COBRA: Counterfactual oversampling framework for imbalanced structured data classification
Recently, cyberattacks have grown more frequent and sophisticated, placing sustained pressure on digital infrastructure.
Network intrusion detection remains a first line of defense, and Deep Learning (DL) enables large-scale
identification of malicious activity in network flows. A persistent challenge, however, is severe class imbalance:
real traffic is dominated by benign flows, while rare but consequential attacks are underrepresented. DL models
trained on such data typically favor the majority class and systematically overlook the very attacks of interest.

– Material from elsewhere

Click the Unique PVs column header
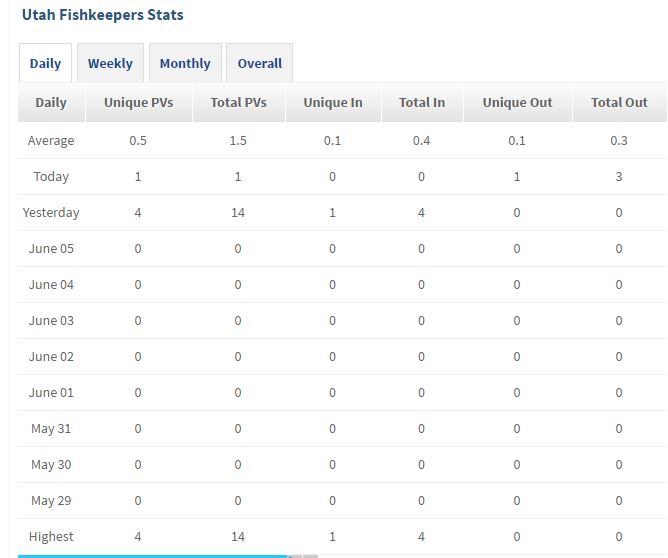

A common remedy is data rebalancing through oversampling, yet its effects on what models learn and which
features they depend on remain underexplored. In this work, we propose COBRA ( COunterfactual BAlancing for
Rare-class ) method, where we examine oversampling through counterfactual explanations: we synthesize realistic
?what-if? variants that minimally transform network flows into particular attack classes, use them to rebalance
the training set, and analyze how feature relevance changes once these counterfactuals are introduced using
eXplainable AI (XAI). Our study focuses on deep neural networks (DNNs) for multi-class intrusion detection,
evaluating both detection effectiveness and explanation stability. We conduct a systematic evaluation of two
widely used benchmarks, NSL-KDD and CICIDS17. Furthermore, we assess the robustness of these models under
adversarial attacks.